[Start of Records provided]

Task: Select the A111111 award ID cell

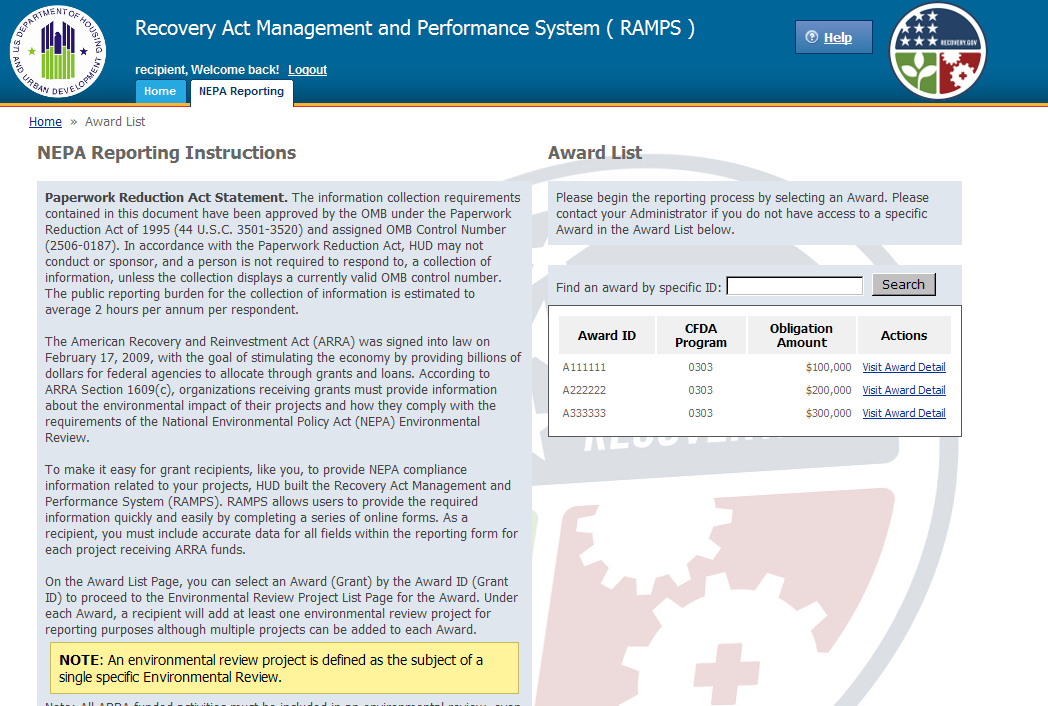Action: 584,367

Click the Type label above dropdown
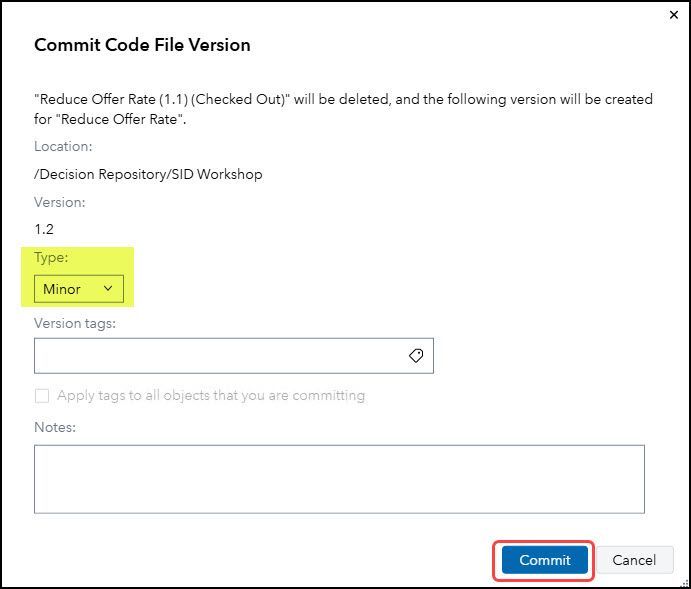pyautogui.click(x=51, y=257)
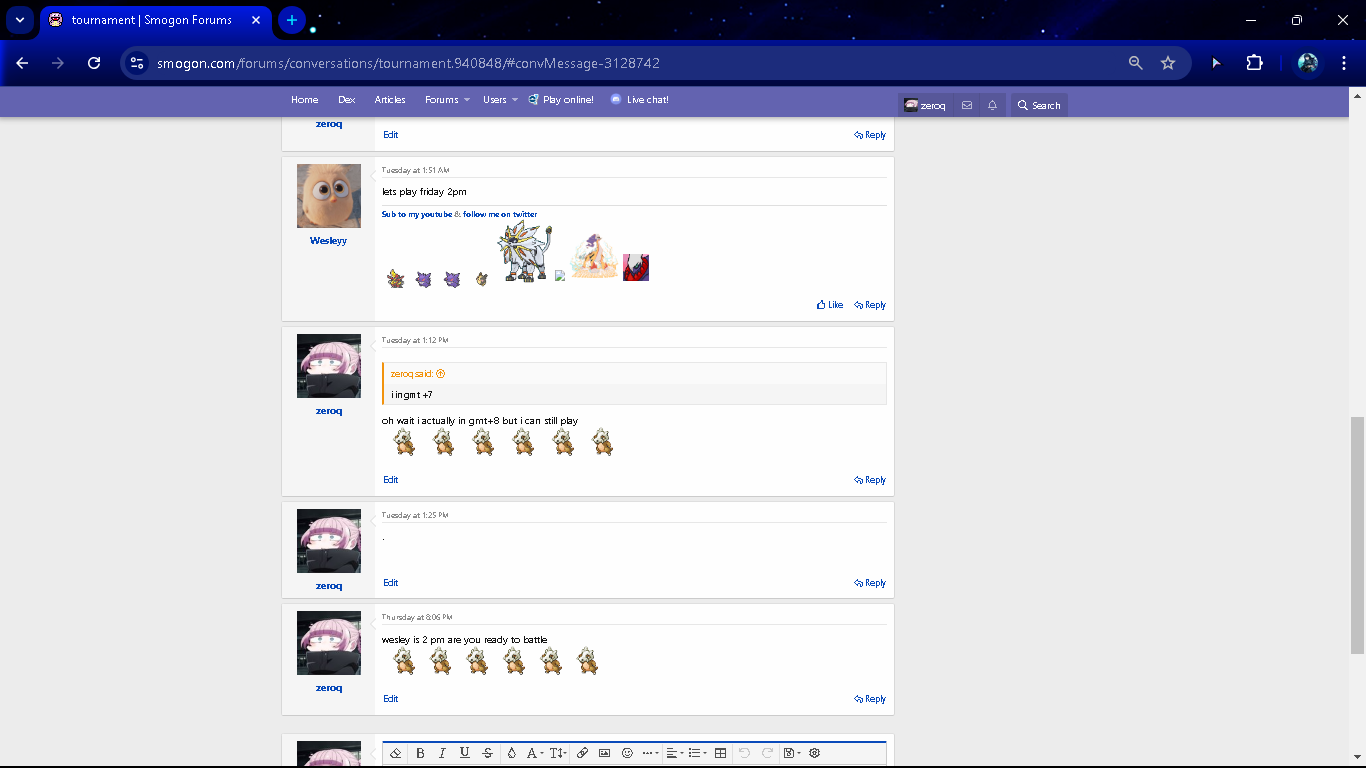Open the notification bell alerts

pyautogui.click(x=992, y=105)
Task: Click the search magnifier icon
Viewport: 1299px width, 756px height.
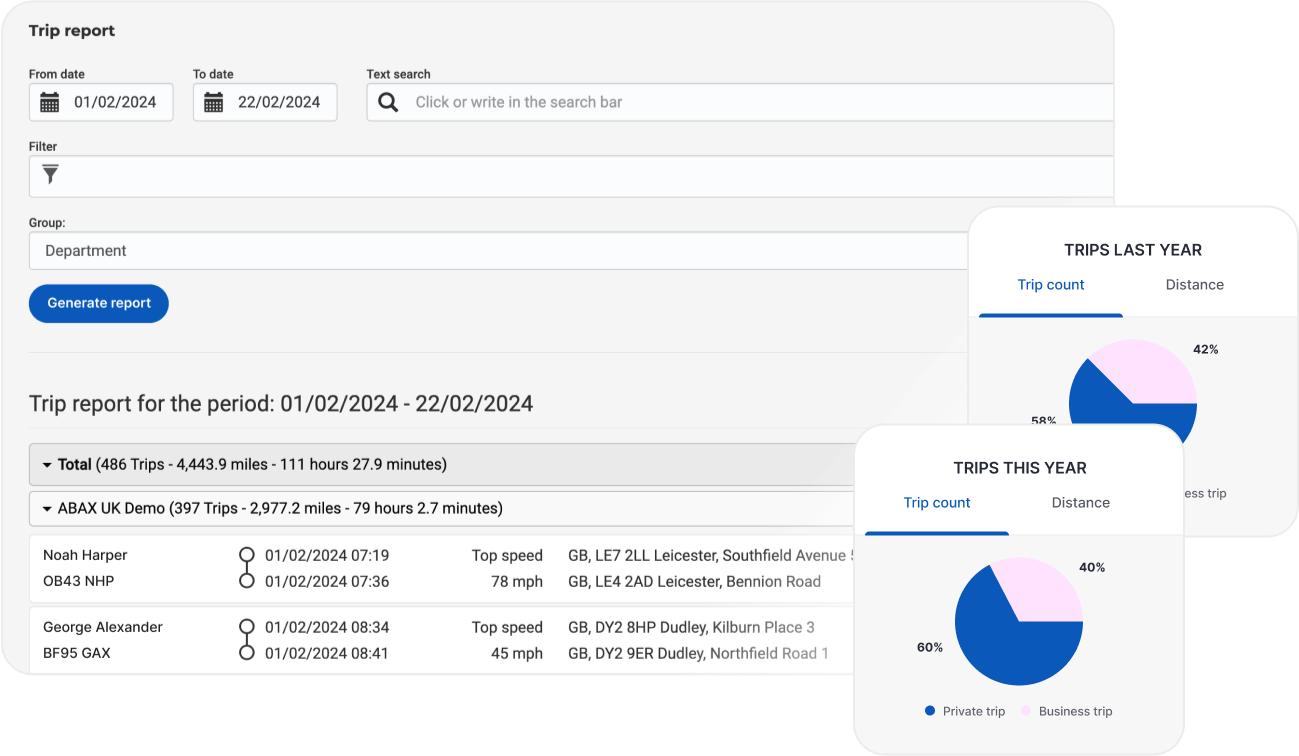Action: tap(387, 102)
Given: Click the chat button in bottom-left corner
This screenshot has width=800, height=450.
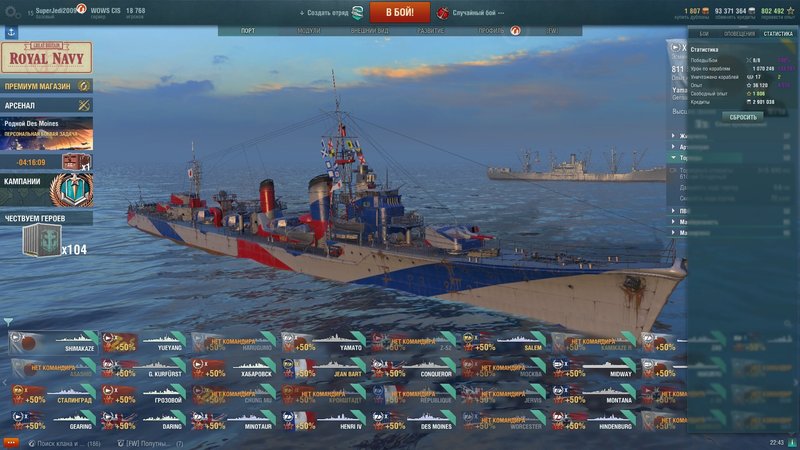Looking at the screenshot, I should coord(11,443).
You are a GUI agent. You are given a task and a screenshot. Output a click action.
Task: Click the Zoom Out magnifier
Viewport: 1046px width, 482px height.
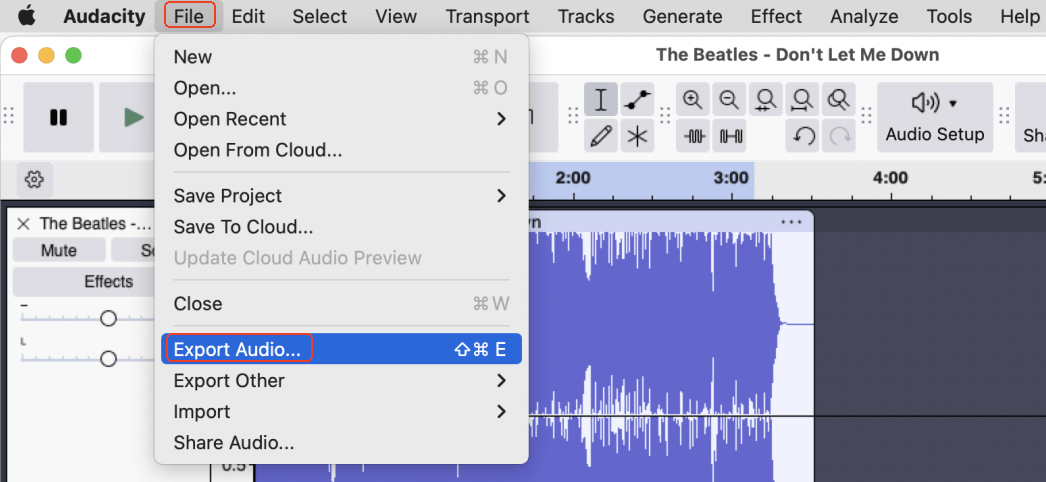pos(729,100)
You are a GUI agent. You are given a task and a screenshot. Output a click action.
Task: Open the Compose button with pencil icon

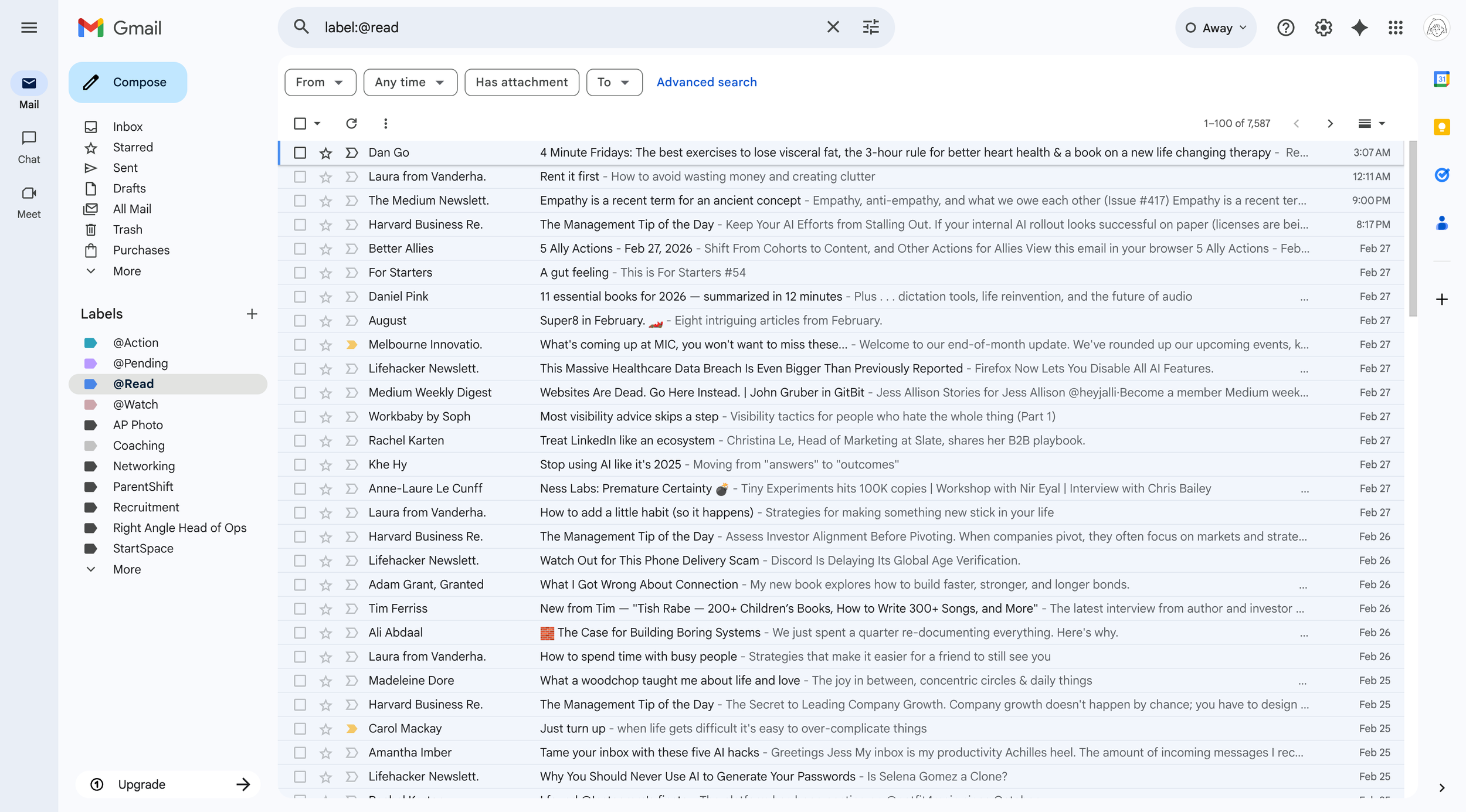click(x=127, y=82)
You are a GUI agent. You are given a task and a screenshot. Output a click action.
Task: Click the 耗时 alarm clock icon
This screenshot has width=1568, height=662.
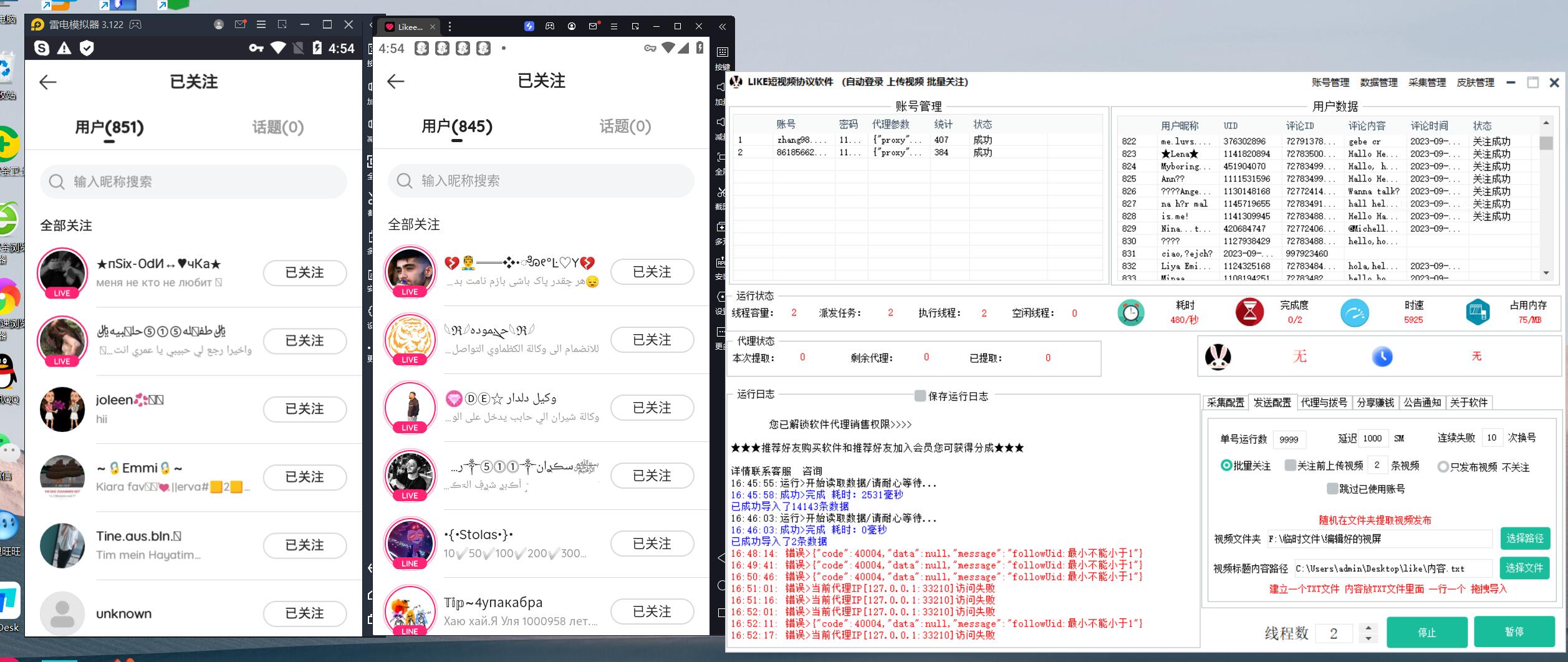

[End of Records provided]

Instructions to follow: Format all of the records as a numbered list with one line per item. Skip the blank lines and leave out the pictures.

Result of this exercise:
1. Task: Select the A111111 award ID cell
2. Action: 584,367
3. Click the Type label above dropdown
4. pyautogui.click(x=51, y=257)
5. Open the notification bell alerts
6. pyautogui.click(x=992, y=105)
7. Task: Click the search magnifier icon
8. Viewport: 1299px width, 756px height.
9. Action: tap(387, 102)
10. Given: Click the chat button in bottom-left corner
11. This screenshot has width=800, height=450.
12. Looking at the screenshot, I should coord(11,443).
13. You are a GUI agent. You are given a task and a screenshot. Output a click action.
14. Task: Click the Zoom Out magnifier
15. Viewport: 1046px width, 482px height.
16. pos(729,100)
17. You are a GUI agent. You are given a task and a screenshot. Output a click action.
18. Task: Open the Compose button with pencil icon
19. click(x=127, y=82)
20. You are a GUI agent. You are given a task and a screenshot. Output a click action.
21. Task: Click the 耗时 alarm clock icon
22. This screenshot has width=1568, height=662.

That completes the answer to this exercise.